> **RECORDS FOR THE TASK**:
———

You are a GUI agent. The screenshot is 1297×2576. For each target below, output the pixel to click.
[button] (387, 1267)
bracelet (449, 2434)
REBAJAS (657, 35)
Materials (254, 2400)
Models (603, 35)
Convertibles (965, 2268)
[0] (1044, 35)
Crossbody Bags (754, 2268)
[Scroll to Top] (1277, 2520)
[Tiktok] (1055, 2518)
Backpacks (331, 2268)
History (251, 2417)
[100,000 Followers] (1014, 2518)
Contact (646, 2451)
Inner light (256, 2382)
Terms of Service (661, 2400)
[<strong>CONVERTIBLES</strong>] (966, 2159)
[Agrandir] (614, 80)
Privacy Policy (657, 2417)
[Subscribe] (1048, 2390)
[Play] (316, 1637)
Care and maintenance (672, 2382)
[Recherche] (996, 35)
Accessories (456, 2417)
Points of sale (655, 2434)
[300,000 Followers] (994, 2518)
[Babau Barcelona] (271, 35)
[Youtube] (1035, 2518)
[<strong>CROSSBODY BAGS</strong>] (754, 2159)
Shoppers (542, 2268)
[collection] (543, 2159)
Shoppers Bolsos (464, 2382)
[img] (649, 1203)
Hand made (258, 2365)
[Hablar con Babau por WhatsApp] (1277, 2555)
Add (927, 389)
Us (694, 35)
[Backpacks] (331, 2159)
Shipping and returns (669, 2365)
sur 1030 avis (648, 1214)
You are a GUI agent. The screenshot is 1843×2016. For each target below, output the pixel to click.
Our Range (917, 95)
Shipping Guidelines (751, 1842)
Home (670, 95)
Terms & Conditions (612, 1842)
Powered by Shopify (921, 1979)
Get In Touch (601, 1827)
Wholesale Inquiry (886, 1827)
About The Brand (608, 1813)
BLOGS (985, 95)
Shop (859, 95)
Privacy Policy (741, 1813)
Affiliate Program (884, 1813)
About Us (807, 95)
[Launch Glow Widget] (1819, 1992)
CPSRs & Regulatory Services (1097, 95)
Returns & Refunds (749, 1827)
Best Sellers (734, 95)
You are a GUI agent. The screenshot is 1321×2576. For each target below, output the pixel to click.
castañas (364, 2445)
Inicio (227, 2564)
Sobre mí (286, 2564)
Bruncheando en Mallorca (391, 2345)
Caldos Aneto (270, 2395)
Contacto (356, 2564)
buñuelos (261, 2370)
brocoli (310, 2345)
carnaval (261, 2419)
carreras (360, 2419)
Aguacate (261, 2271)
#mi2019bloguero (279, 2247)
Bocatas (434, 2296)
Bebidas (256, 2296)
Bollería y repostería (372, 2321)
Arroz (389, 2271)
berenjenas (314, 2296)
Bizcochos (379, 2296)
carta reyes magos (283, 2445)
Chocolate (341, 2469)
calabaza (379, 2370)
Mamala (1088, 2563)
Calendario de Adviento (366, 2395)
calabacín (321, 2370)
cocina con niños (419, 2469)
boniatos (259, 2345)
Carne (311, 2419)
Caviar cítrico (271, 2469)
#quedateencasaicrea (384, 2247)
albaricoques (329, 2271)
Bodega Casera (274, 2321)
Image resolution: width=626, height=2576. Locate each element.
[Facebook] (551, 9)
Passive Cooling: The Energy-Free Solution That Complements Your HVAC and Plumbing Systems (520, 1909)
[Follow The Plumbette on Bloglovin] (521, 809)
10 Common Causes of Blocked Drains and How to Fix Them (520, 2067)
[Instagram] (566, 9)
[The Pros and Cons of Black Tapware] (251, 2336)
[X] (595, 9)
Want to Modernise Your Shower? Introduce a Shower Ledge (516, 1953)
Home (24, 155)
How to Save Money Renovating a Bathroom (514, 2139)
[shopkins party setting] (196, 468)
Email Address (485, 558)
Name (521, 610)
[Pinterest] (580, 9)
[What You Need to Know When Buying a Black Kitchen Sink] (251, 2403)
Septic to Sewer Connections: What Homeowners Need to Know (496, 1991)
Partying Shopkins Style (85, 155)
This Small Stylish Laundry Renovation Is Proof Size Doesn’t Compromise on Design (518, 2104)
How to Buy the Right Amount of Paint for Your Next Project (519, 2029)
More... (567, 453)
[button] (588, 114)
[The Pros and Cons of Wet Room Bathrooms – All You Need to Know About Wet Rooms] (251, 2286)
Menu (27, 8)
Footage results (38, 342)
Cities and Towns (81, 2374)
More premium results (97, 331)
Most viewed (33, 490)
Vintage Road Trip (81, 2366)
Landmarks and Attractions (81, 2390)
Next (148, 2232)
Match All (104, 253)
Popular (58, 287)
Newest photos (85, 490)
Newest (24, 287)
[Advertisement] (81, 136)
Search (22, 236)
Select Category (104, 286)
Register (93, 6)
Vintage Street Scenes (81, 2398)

———

> **EXERCISE DETAILS**:
Using the exact wording, write out all of the records.

> **FINISHED EXERCISE**:
You are a GUI agent. The screenshot is 1297×2576. For each target below, output the pixel to click.
[button] (387, 1267)
bracelet (449, 2434)
REBAJAS (657, 35)
Materials (254, 2400)
Models (603, 35)
Convertibles (965, 2268)
[0] (1044, 35)
Crossbody Bags (754, 2268)
[Scroll to Top] (1277, 2520)
[Tiktok] (1055, 2518)
Backpacks (331, 2268)
History (251, 2417)
[100,000 Followers] (1014, 2518)
Contact (646, 2451)
Inner light (256, 2382)
Terms of Service (661, 2400)
[<strong>CONVERTIBLES</strong>] (966, 2159)
[Agrandir] (614, 80)
Privacy Policy (657, 2417)
[Subscribe] (1048, 2390)
[Play] (316, 1637)
Care and maintenance (672, 2382)
[Recherche] (996, 35)
Accessories (456, 2417)
Points of sale (655, 2434)
[300,000 Followers] (994, 2518)
[Babau Barcelona] (271, 35)
[Youtube] (1035, 2518)
[<strong>CROSSBODY BAGS</strong>] (754, 2159)
Shoppers (542, 2268)
[collection] (543, 2159)
Shoppers Bolsos (464, 2382)
[img] (649, 1203)
Hand made (258, 2365)
[Hablar con Babau por WhatsApp] (1277, 2555)
Add (927, 389)
Us (694, 35)
[Backpacks] (331, 2159)
Shipping and returns (669, 2365)
sur 1030 avis (648, 1214)
You are a GUI agent. The screenshot is 1843×2016. For each target below, output the pixel to click.
Our Range (917, 95)
Shipping Guidelines (751, 1842)
Home (670, 95)
Terms & Conditions (612, 1842)
Powered by Shopify (921, 1979)
Get In Touch (601, 1827)
Wholesale Inquiry (886, 1827)
About The Brand (608, 1813)
BLOGS (985, 95)
Shop (859, 95)
Privacy Policy (741, 1813)
Affiliate Program (884, 1813)
About Us (807, 95)
[Launch Glow Widget] (1819, 1992)
CPSRs & Regulatory Services (1097, 95)
Returns & Refunds (749, 1827)
Best Sellers (734, 95)
You are a GUI agent. The screenshot is 1321×2576. For each target below, output the pixel to click.
castañas (364, 2445)
Inicio (227, 2564)
Sobre mí (286, 2564)
Bruncheando en Mallorca (391, 2345)
Caldos Aneto (270, 2395)
Contacto (356, 2564)
buñuelos (261, 2370)
brocoli (310, 2345)
carnaval (261, 2419)
carreras (360, 2419)
Aguacate (261, 2271)
#mi2019bloguero (279, 2247)
Bocatas (434, 2296)
Bebidas (256, 2296)
Bollería y repostería (372, 2321)
Arroz (389, 2271)
berenjenas (314, 2296)
Bizcochos (379, 2296)
carta reyes magos (283, 2445)
Chocolate (341, 2469)
calabaza (379, 2370)
Mamala (1088, 2563)
Calendario de Adviento (366, 2395)
calabacín (321, 2370)
cocina con niños (419, 2469)
boniatos (259, 2345)
Carne (311, 2419)
Caviar cítrico (271, 2469)
#quedateencasaicrea (384, 2247)
albaricoques (329, 2271)
Bodega Casera (274, 2321)
Image resolution: width=626, height=2576. Locate each element.
[Facebook] (551, 9)
Passive Cooling: The Energy-Free Solution That Complements Your HVAC and Plumbing Systems (520, 1909)
[Follow The Plumbette on Bloglovin] (521, 809)
10 Common Causes of Blocked Drains and How to Fix Them (520, 2067)
[Instagram] (566, 9)
[The Pros and Cons of Black Tapware] (251, 2336)
[X] (595, 9)
Want to Modernise Your Shower? Introduce a Shower Ledge (516, 1953)
Home (24, 155)
How to Save Money Renovating a Bathroom (514, 2139)
[shopkins party setting] (196, 468)
Email Address (485, 558)
Name (521, 610)
[Pinterest] (580, 9)
[What You Need to Know When Buying a Black Kitchen Sink] (251, 2403)
Septic to Sewer Connections: What Homeowners Need to Know (496, 1991)
Partying Shopkins Style (85, 155)
This Small Stylish Laundry Renovation Is Proof Size Doesn’t Compromise on Design (518, 2104)
How to Buy the Right Amount of Paint for Your Next Project (519, 2029)
More... (567, 453)
[button] (588, 114)
[The Pros and Cons of Wet Room Bathrooms – All You Need to Know About Wet Rooms] (251, 2286)
Menu (27, 8)
Footage results (38, 342)
Cities and Towns (81, 2374)
More premium results (97, 331)
Most viewed (33, 490)
Vintage Road Trip (81, 2366)
Landmarks and Attractions (81, 2390)
Next (148, 2232)
Match All (104, 253)
Popular (58, 287)
Newest photos (85, 490)
Newest (24, 287)
[Advertisement] (81, 136)
Search (22, 236)
Select Category (104, 286)
Register (93, 6)
Vintage Street Scenes (81, 2398)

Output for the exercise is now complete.